What is a portfolio CFO and when should you get one?
For a young, growing company the cost of a full-time Chief Financial Officer (CFO) often isn’t an option.
But the skills, knowledge, and expertise they bring can really benefit businesses in their crucial early days.
So, you might want and need one. But not all of one. All the time.
Enter the portfolio CFO
Many fast-growth businesses are choosing to take on a portfolio (or fractional) CFO.
A portfolio CFO works for several businesses at the same time on a part-time basis with involvement ranging from a few hours a month to a few days a week on specific projects.
You get the best of both worlds - their experience working with businesses at a similar stage to yours, dealing with the types of financial challenges you’re also facing - but not full-time cost.
They leave you to get on with what you’re good at - running and growing the business – reassured that the financial side of the business is in safe hands.
What can you hand over to a portfolio CFO?
Lots! Including management reporting, cashflow forecasting, long-term planning, investor relations and so much more. And, let’s face it, these activities are not typically the forte of a creative entrepreneur and often detract from other priorities.
Dave's a Portfolio CFO at flinder. Here’s what he and his colleagues do and how they help fast-growth businesses.
"As an experienced and qualified CFO, we quickly get under the skin of the business," says Dave Eaton, Portfolio CFO at flinder.
For very new businesses in their infancy, CFOs will introduce the right structures for the finance function, reporting and forecasting to make sure the organisation is well-positioned to scale in a controlled way.
"We’re also a pretty good sounding board and can act as a critical friend, challenging views and developing ideas. We know that being the founder of a young company can be a pretty lonely place, especially when things get tough. Having someone experienced to bounce ideas off can make things a lot less lonely.
CFOs are also pretty good at saying ‘no’ when needed. We can decide not to pay a certain supplier in a payment run, pause services if a customer hasn’t paid or decline a purchase request from a team member. Having someone on your team to make those calls (and be blamed for those calls!), can really take the pressure off the founder and allow you to maintain relationships as you want to."
Portfolio CFOs and fundraising
Your portfolio CFO will also be at your side when it comes to fundraising. They can help prepare financial plans and provide support when it comes to pitch decks and presentations.
Investors take comfort from the fact there is an experienced person overseeing the financial plan and having someone on, and at, your side with solid experience of the funding process will help relieve your stress and provide reassurance.
Portfolio CFOs and scaling businesses
As your business scales, the portfolio CFO’s role broadens, and their involvement normally increases to reflect the growing demands of the business.
When is a good time to get yourself a portfolio CFO?

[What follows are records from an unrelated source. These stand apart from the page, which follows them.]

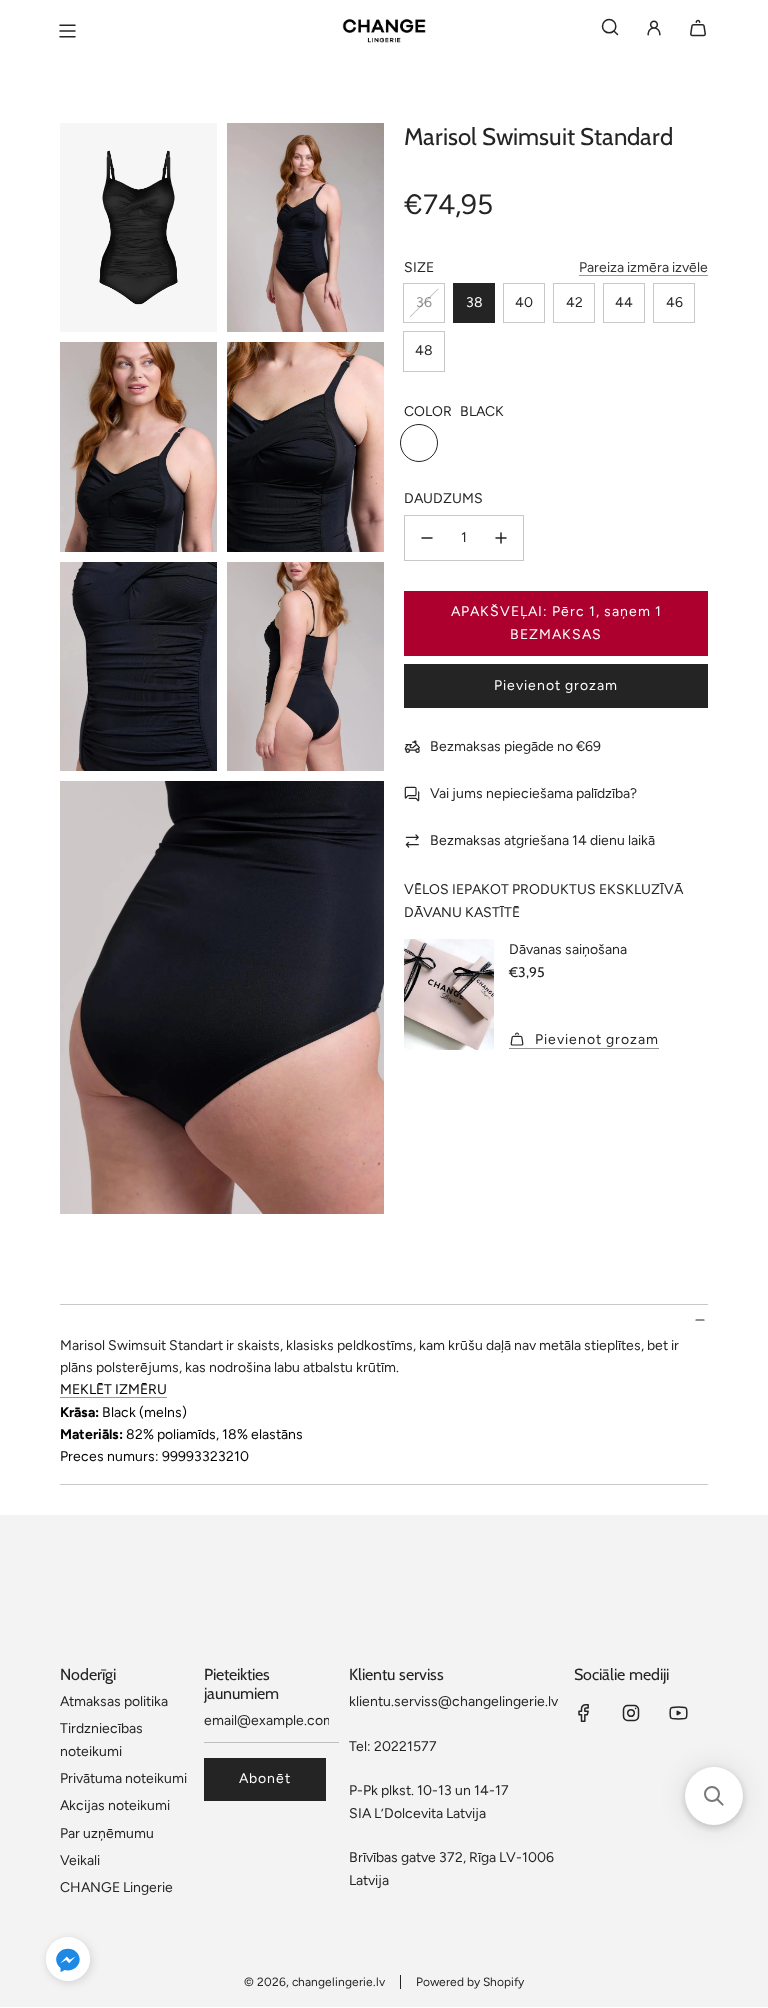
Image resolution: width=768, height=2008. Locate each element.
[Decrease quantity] (427, 538)
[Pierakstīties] (654, 31)
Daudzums (443, 498)
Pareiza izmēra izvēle (643, 267)
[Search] (610, 31)
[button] (68, 1962)
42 (574, 302)
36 (424, 302)
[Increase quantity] (501, 538)
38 (474, 302)
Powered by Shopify (470, 1982)
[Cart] (698, 31)
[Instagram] (631, 1713)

We recommend bringing someone in as early as possible, even if that’s just for a few hours a month. They will be a great sounding board for you and having access to someone with experience in supporting similar companies’ growth is invaluable.
It can be a modest investment early on and can scale up and down as the business dictates.

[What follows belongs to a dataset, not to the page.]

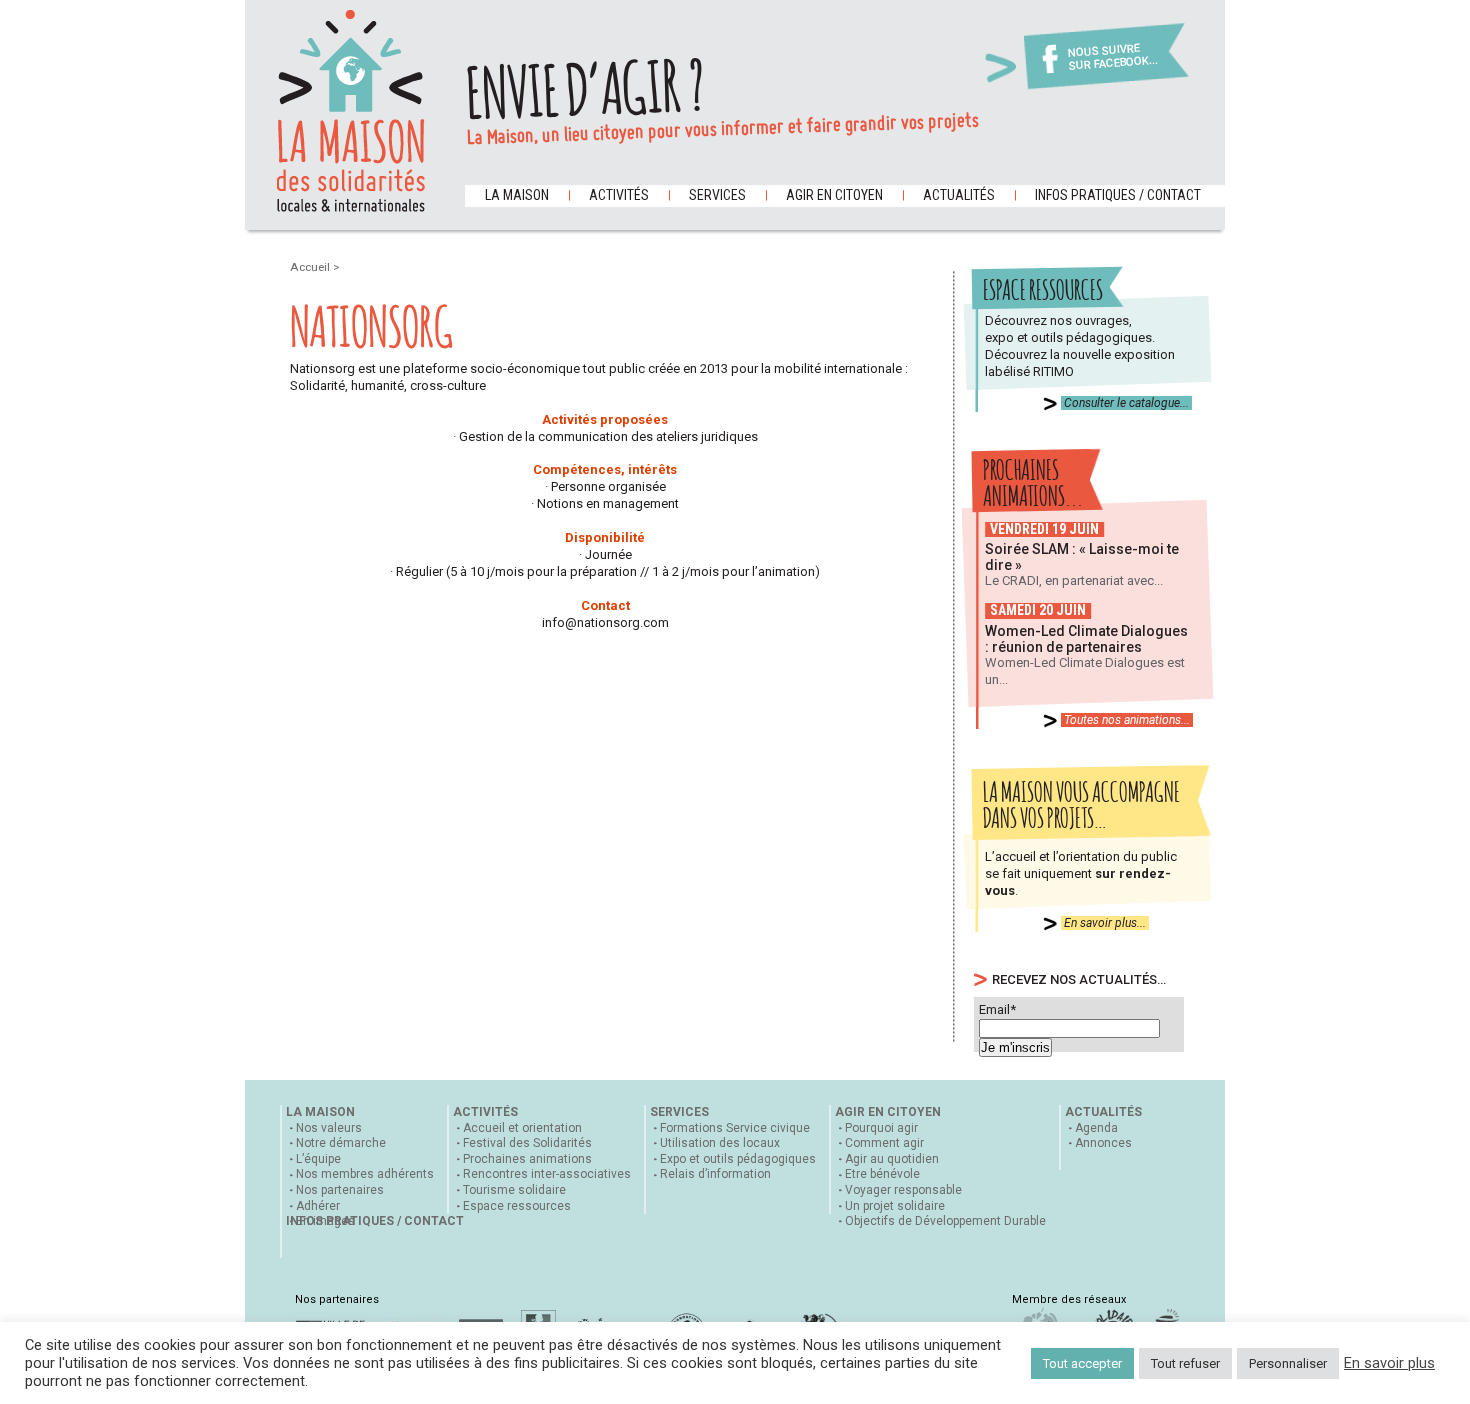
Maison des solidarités (351, 111)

Who makes a good portfolio CFO?
Remember that old saying, been there, done that? That’s what you want in a CFO. Someone who’s seen it all before and has the t-shirt.
Look for someone who has led finance functions at similar businesses to yours – and at a similar stage to the one you’re at - within your specific sector and industry. You want all the experience, and all the learning.

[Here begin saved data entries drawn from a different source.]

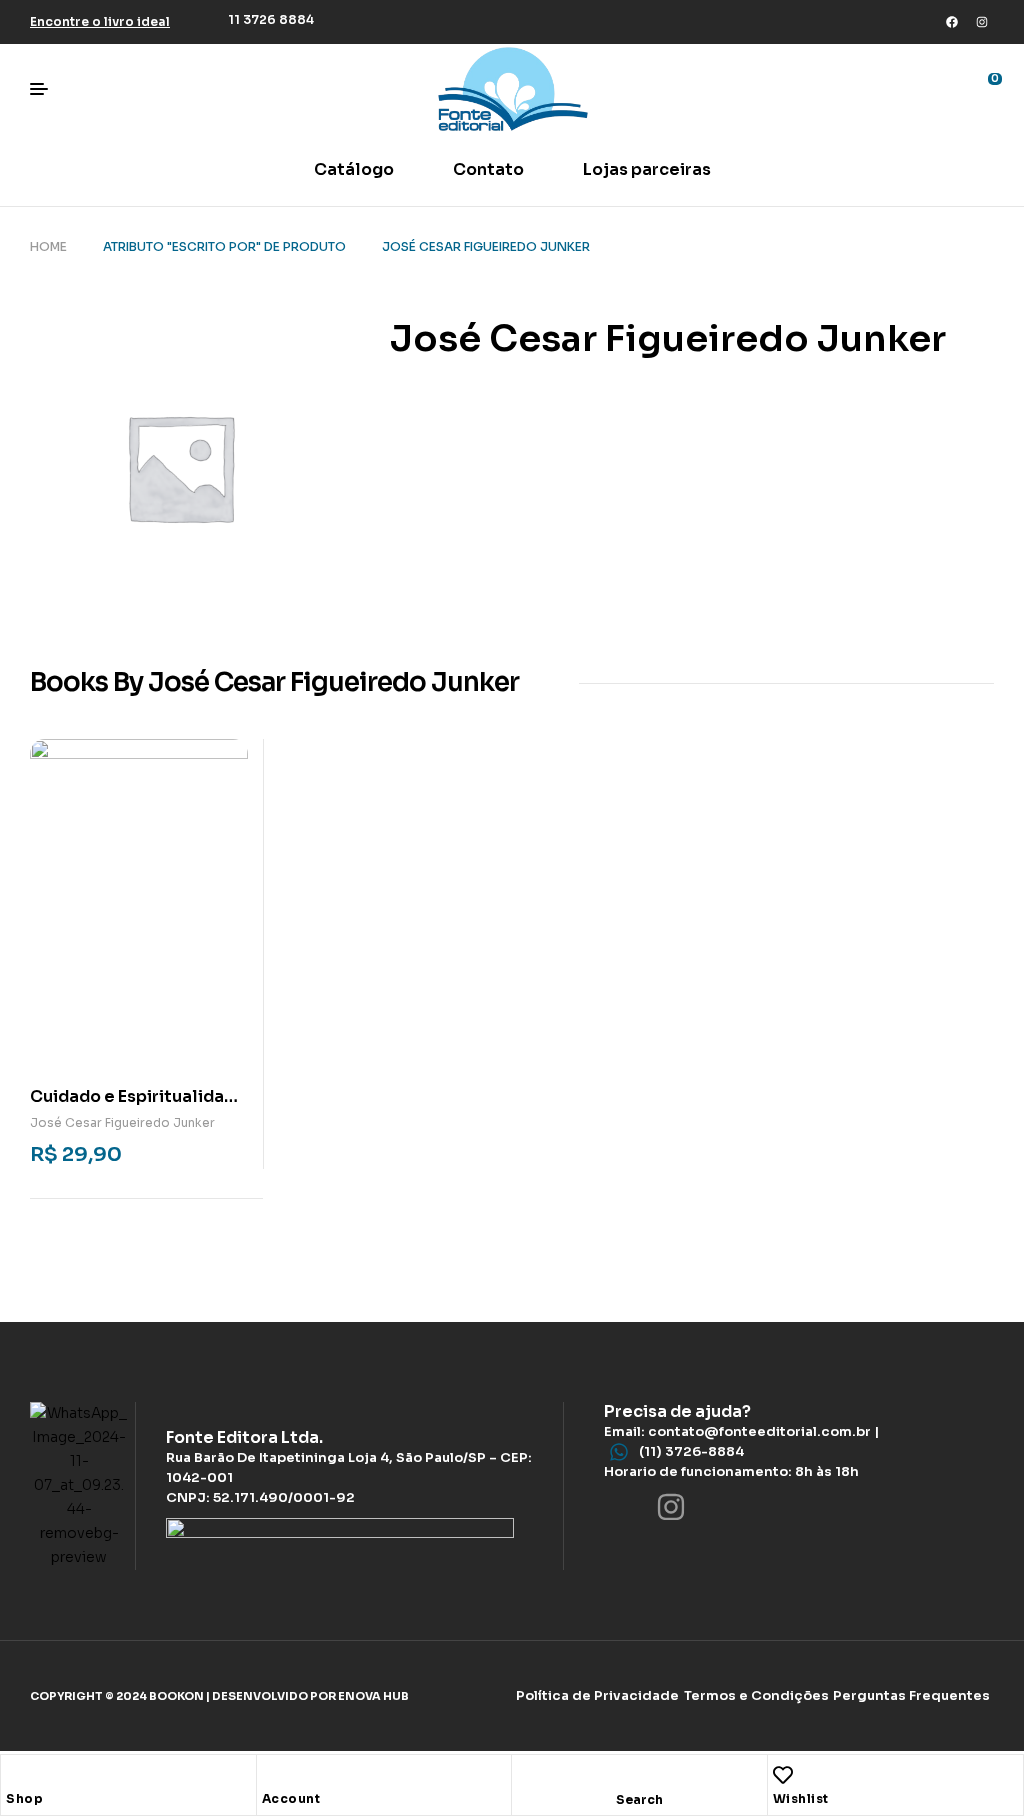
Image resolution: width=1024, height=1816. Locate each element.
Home (48, 246)
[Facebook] (952, 22)
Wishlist (801, 1798)
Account (291, 1798)
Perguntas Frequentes (911, 1695)
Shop (24, 1798)
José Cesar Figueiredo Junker (122, 1122)
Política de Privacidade (597, 1695)
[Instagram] (982, 22)
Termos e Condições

You’re looking for someone who has ideas, who can lead, challenge and support you to grow safely, bringing credibility and gravitas to your Board.
Finding the right CFO for fundraising
If you’re looking for investment soon, your CFO should have recent experience of supporting businesses through the fundraising process. They will be able to predict the questions investors will ask and prepare for due diligence, so you can be as ready as possible and give investors comfort in the numbers and other contents of the data room.